When I was a girl, my father took us to visit my grandmother in Pennsylvania. Our visits were in August. If you have been in Pennsylvania in August, you know that it is hot and muggy. The air feels heavy and there is a constant hum of cicadas. My grandmother’s car did not have air conditioning. Because it was necessary for my father to visit the family scattered across the state, we would ride for hours through the sultry, summer countryside in the backseat of that car, the hot air blowing through the windows, our bare arms and legs sticking to the vinyl seats. It was miserable.

But. If we were lucky, we would pass blackberries. There, at the side of the road. Free! What a novelty! I grew up in Southern California. Blackberries did not grow wild at the side of the road in Los Angeles. So we would stop and pick and eat, then climb, sticky and purple, back into the car.

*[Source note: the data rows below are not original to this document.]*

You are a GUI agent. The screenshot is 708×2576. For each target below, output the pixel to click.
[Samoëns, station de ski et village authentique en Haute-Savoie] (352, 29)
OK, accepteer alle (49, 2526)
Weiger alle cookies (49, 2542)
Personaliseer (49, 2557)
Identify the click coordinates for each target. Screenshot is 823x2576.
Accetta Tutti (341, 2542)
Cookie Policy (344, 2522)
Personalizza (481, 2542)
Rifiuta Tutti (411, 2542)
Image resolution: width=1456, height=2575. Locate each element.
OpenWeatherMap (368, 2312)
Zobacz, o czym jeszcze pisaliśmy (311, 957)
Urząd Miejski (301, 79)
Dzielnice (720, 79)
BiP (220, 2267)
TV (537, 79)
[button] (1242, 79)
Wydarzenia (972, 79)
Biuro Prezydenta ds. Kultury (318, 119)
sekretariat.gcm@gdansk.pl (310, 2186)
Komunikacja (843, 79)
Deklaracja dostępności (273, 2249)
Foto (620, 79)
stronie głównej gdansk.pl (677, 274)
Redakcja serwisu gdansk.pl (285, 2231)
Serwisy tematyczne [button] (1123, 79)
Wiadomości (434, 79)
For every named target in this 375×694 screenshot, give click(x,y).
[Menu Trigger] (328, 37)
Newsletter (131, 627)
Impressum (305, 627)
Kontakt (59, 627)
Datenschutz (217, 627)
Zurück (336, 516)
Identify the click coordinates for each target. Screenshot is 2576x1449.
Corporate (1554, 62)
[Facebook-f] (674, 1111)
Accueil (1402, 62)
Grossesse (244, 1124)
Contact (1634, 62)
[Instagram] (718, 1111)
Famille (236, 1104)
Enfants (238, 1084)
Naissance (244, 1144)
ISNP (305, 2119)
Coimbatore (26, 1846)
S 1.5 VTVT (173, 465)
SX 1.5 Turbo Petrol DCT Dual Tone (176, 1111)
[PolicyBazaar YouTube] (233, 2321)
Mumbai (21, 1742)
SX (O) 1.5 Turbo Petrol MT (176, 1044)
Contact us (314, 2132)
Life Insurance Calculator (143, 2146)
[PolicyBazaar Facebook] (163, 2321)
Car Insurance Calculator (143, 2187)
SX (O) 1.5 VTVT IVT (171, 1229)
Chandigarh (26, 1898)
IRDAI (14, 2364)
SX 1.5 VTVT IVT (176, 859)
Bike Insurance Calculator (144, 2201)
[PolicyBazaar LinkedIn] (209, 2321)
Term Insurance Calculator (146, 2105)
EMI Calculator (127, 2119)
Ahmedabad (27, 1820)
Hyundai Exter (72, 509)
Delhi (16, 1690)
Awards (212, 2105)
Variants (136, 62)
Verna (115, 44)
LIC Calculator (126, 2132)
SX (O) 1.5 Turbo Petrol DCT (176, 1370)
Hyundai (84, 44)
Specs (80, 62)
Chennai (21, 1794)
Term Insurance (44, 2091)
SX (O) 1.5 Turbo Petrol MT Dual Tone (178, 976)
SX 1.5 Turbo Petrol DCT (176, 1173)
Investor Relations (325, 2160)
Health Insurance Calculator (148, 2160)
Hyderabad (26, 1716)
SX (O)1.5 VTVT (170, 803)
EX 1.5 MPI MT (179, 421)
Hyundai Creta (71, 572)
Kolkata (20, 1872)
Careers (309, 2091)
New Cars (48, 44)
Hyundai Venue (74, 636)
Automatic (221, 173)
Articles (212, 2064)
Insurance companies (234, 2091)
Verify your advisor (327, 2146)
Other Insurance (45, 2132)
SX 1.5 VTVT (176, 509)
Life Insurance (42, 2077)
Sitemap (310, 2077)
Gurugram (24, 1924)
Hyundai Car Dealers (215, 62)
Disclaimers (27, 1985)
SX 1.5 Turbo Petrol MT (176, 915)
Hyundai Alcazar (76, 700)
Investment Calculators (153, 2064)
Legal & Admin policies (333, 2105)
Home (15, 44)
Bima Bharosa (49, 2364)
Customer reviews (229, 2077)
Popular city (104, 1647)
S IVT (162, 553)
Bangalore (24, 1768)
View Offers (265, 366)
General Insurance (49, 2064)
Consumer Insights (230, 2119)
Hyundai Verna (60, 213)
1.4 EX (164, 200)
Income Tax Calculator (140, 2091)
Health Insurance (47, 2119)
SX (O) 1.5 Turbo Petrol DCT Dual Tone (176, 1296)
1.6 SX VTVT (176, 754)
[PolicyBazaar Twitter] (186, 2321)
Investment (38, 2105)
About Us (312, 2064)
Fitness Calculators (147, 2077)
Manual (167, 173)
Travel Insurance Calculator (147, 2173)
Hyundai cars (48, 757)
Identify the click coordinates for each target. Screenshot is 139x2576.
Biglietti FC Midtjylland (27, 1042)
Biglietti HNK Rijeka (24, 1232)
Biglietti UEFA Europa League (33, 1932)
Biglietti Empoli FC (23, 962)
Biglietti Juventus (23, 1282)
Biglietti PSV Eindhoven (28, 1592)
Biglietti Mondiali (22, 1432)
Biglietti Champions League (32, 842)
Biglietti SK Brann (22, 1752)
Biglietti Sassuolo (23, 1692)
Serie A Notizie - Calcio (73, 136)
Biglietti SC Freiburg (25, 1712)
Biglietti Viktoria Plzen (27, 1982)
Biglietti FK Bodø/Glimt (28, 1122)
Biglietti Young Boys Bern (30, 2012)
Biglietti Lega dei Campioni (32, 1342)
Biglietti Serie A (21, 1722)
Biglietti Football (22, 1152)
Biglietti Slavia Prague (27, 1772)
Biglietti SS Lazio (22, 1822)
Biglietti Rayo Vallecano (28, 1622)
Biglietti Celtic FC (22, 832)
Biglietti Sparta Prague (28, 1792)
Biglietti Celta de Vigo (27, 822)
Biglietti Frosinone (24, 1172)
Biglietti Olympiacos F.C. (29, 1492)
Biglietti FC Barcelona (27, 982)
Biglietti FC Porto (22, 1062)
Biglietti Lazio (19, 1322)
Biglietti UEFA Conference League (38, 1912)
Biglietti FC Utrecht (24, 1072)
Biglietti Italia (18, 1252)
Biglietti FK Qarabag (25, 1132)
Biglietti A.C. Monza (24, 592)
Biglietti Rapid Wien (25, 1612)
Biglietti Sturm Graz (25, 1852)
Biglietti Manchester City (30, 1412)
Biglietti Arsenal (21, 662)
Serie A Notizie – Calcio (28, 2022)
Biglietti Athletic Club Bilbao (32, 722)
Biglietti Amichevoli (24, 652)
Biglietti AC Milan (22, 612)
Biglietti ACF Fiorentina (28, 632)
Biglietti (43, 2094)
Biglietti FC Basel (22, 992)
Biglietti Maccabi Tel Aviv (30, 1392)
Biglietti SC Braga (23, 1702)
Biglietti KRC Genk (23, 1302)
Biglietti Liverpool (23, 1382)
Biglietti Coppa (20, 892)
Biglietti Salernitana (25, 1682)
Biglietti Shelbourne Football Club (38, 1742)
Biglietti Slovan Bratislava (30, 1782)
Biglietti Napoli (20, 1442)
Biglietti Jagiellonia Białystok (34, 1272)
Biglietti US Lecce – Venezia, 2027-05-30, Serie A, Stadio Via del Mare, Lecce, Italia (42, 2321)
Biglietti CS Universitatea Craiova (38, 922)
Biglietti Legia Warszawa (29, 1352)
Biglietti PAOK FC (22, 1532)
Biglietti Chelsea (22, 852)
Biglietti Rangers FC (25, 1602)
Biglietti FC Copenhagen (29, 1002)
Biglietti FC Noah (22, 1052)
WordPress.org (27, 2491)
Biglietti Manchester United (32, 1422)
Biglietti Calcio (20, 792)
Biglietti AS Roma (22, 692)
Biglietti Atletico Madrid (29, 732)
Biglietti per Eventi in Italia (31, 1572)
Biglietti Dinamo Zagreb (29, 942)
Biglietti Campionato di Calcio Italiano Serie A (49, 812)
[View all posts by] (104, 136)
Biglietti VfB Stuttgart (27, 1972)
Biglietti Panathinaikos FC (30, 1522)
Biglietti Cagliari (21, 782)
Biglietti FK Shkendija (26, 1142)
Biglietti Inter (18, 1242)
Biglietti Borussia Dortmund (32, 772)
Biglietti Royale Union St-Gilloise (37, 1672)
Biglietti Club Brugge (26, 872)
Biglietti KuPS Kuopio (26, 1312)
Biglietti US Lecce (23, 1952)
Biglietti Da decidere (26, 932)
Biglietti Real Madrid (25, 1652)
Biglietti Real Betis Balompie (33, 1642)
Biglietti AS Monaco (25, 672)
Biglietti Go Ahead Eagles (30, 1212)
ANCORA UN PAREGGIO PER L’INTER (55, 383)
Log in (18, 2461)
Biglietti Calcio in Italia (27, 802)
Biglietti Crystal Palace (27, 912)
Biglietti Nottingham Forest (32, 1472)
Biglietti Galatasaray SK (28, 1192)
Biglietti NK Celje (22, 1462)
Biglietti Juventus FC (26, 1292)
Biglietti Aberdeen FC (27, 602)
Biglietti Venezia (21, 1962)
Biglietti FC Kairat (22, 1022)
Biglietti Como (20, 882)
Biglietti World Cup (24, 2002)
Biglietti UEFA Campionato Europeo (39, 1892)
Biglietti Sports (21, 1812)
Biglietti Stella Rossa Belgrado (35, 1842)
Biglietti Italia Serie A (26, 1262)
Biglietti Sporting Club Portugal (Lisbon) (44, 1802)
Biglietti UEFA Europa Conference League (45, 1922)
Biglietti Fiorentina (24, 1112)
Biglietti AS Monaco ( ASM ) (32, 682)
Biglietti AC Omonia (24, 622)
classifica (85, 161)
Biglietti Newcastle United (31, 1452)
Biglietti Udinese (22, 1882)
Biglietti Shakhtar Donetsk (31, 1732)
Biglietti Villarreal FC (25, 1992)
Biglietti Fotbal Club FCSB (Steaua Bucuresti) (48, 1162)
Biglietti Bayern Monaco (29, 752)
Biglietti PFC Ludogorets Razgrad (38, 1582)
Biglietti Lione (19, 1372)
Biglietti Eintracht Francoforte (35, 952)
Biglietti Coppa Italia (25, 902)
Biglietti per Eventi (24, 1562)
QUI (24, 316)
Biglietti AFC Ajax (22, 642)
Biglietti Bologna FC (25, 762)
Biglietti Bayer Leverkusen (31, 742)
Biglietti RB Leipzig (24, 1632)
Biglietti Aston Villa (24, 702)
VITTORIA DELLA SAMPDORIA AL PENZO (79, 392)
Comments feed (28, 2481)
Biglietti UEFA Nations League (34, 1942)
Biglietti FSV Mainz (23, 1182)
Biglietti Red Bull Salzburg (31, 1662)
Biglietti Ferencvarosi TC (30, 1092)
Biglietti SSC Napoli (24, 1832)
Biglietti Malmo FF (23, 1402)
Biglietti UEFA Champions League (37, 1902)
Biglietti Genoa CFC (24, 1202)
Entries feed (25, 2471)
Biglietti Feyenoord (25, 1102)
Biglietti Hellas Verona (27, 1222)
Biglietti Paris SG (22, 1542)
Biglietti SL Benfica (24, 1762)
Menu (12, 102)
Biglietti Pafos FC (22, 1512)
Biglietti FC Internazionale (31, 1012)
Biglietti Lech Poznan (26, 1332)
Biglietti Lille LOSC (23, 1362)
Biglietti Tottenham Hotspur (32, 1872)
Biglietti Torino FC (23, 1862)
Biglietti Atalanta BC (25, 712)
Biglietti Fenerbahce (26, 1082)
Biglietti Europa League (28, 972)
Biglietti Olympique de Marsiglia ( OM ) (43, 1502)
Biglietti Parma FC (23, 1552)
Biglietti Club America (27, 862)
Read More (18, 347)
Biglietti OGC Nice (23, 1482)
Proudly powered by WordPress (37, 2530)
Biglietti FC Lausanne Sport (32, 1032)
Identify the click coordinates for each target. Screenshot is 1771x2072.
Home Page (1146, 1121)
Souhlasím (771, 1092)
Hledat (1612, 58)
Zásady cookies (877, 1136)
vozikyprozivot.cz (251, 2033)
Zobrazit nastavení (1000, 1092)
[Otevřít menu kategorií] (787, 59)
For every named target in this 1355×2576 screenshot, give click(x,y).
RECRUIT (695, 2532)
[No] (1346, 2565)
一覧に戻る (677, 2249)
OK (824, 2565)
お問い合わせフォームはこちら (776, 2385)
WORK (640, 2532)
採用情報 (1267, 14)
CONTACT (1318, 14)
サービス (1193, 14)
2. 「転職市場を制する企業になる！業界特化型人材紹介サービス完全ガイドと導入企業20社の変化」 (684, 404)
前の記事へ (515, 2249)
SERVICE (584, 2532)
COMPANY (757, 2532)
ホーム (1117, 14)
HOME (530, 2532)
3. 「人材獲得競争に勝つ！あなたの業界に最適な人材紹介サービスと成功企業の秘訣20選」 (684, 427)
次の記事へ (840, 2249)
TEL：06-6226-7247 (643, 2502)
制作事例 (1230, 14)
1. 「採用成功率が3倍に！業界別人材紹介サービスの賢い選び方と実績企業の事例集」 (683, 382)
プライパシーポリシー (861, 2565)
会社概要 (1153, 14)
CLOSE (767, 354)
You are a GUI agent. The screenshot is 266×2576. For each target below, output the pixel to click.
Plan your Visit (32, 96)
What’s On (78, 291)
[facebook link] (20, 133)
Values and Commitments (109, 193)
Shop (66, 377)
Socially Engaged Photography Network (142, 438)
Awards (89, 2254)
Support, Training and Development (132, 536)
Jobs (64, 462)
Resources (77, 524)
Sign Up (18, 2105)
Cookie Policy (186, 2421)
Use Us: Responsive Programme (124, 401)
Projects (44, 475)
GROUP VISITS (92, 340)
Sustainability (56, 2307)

When my daughters were young, their grandparents lived in Amagansett. If we visited in August, we could find ripe blackberries growing along the railroad tracks. One of Rob’s favorite pastimes in Amagansett was walking along the tracks. We would grab buckets and instruct the girls on train avoidance and go pick berries.

Picking berries that you grow yourself doesn’t engender the same sort of thrill…the excitement of scoring on nature’s generosity. But… the jam and cobbler taste just as good.